Robert E. Sanchez -- Chair of the Board and Chief Executive Officer

Thank you.

Operator

We'll now go to Jeff Kauffman of Loop Capital Markets.

Jeffrey Asher Kauffman -- Loop Capital Markets -- Analyst

Thank you very much. Art, congratulations and best of luck and thank you also for all of the detail in the release today, very, very helpful, with all the changes going on. I'm just going to ask one question in two parts, the detail in a bigger picture. I thought when you said the 11,000 units, we were talking about all of FMS, but now it's sounding like it's 11,000 addition the ChoiceLease and 3,000 addition to rental. Am I thinking about that right?

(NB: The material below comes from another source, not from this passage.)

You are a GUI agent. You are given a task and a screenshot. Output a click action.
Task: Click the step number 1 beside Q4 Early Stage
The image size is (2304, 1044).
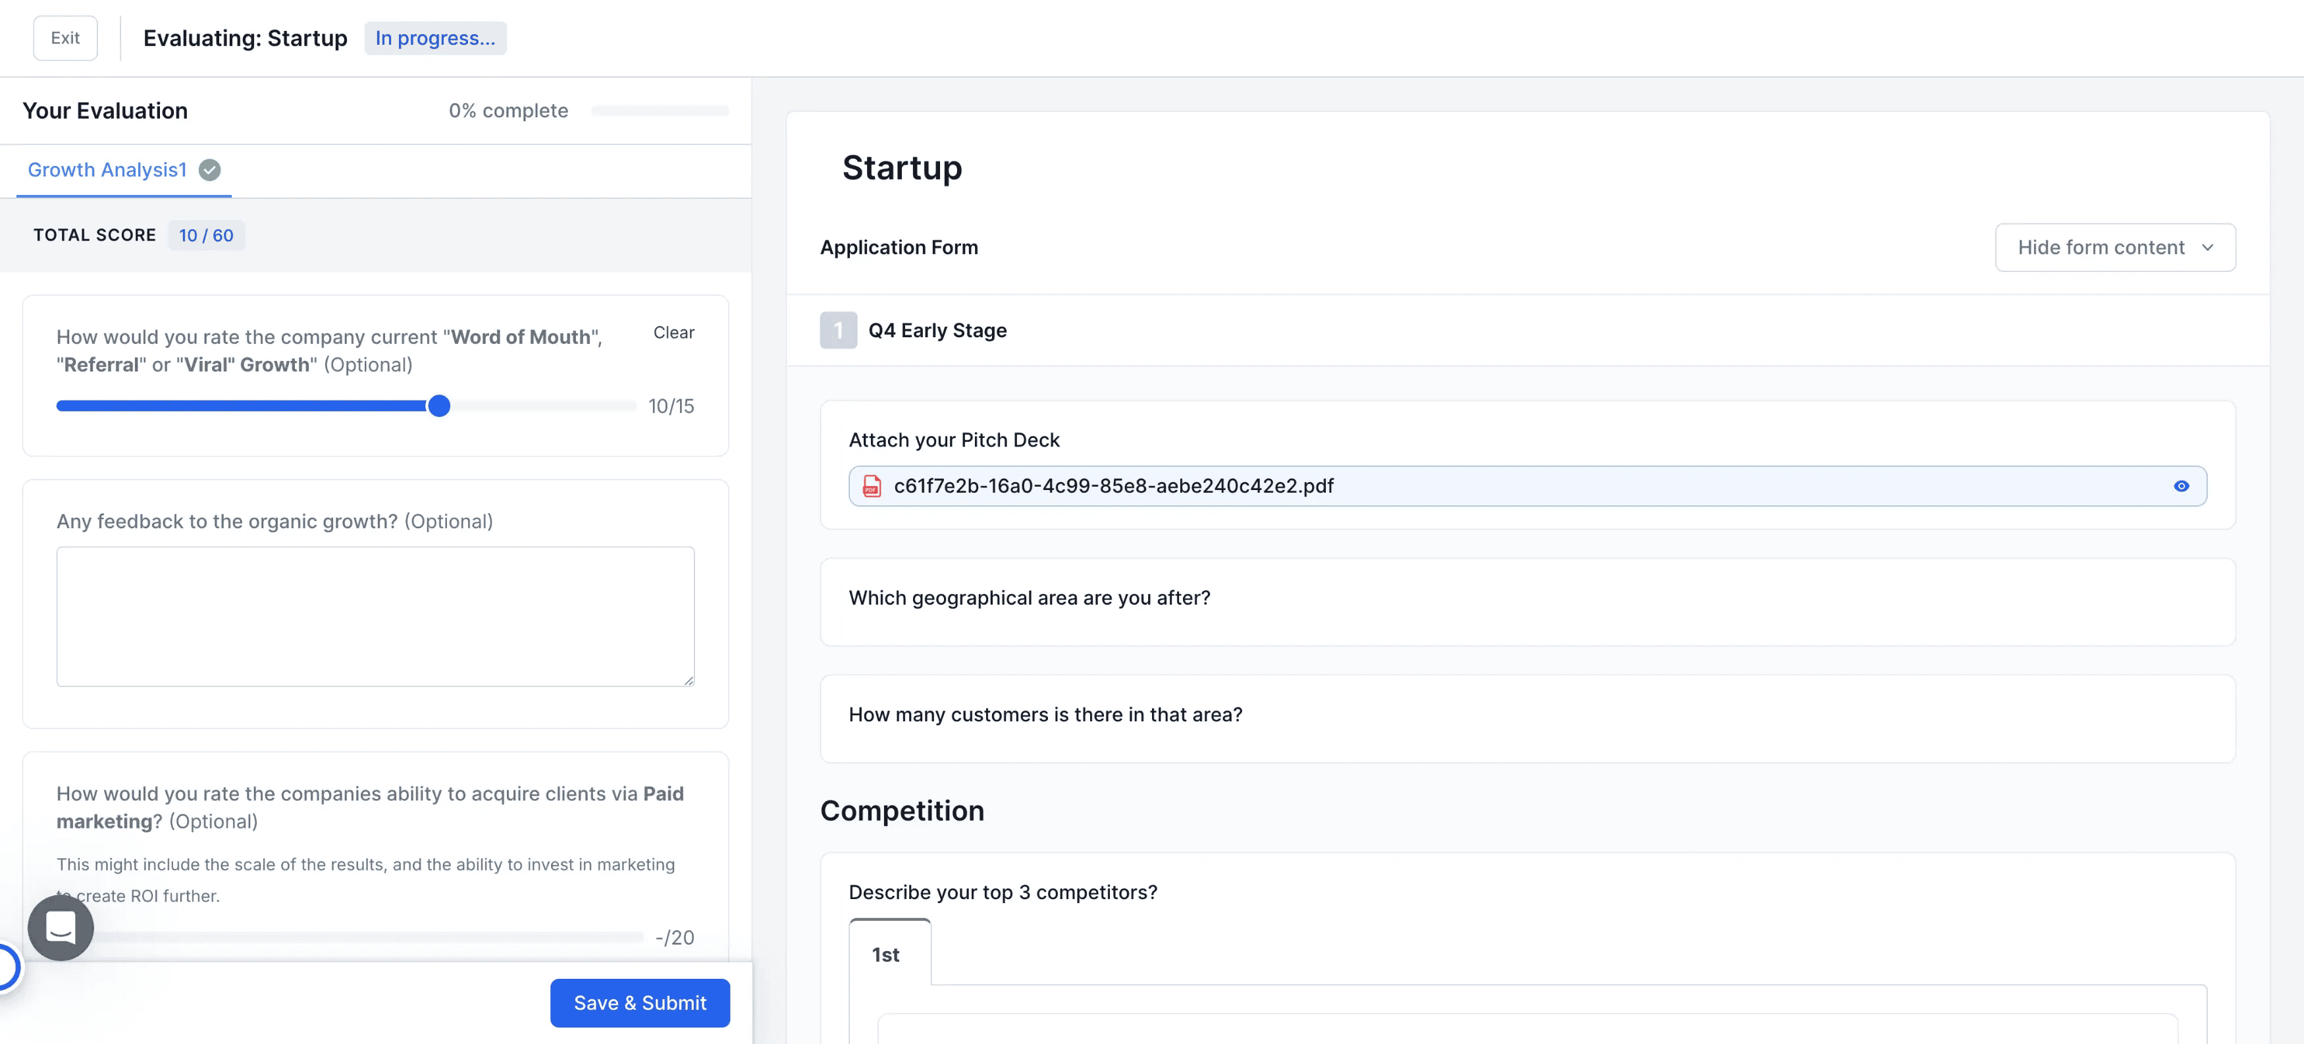838,330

Robert E. Sanchez -- Chair of the Board and Chief Executive Officer

Yes. The 11,000 is just ChoiceLease, so.

Jeffrey Asher Kauffman -- Loop Capital Markets -- Analyst

Okay. And then just bigger picture, I mean when I look around the industry, it doesn't seem like business levels are growing at 7%. So I think you would alluded to, it's a lot of outsourcing 40% from new customers. Where is this occurring in greater magnitude, is there particular industries? I'm assuming more private fleet than anything else, but just surprised that the rate of growth given the volume growth that we're seeing or the unit growth we're seeing in the rest of the economy? Could you shed a little light on that.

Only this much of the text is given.